Description of the task:
Among the records, how many lines carry the string "agent"? Give that number with nothing added.

-*-*-

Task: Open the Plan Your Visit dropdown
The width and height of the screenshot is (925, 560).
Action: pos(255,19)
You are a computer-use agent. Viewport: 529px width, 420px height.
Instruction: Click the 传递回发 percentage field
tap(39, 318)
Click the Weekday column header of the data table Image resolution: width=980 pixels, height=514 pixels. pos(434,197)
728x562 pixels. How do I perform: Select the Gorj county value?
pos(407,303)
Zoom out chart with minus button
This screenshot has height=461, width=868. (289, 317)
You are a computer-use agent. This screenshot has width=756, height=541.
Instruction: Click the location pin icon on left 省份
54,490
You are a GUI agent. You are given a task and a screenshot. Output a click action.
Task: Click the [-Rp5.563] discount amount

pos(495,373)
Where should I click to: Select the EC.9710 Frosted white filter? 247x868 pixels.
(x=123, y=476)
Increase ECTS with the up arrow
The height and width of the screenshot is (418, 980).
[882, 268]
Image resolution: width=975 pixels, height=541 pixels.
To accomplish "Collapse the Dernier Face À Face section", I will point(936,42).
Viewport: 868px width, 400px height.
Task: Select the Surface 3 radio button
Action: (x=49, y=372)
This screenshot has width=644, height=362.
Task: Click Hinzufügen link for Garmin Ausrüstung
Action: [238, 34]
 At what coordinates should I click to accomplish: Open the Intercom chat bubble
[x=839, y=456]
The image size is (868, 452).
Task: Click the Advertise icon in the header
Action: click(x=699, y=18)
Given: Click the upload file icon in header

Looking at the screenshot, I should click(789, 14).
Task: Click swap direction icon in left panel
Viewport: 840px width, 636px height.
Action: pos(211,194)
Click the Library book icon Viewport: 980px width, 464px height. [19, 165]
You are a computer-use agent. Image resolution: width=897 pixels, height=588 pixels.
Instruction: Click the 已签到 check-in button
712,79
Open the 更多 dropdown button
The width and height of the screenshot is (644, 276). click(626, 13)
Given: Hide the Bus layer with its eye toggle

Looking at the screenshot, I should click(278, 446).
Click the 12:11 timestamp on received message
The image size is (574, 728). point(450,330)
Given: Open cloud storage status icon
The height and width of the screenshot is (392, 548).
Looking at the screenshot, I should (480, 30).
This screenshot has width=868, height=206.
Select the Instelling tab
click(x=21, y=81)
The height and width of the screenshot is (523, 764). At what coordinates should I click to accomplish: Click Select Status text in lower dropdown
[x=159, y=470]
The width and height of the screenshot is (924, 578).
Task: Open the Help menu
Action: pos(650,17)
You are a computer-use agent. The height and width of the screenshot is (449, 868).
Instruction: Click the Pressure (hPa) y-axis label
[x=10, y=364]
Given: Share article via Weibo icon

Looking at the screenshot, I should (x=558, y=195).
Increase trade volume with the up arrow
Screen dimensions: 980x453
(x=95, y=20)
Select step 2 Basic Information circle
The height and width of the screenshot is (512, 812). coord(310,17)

-*-*-

Reply to the exercise:
5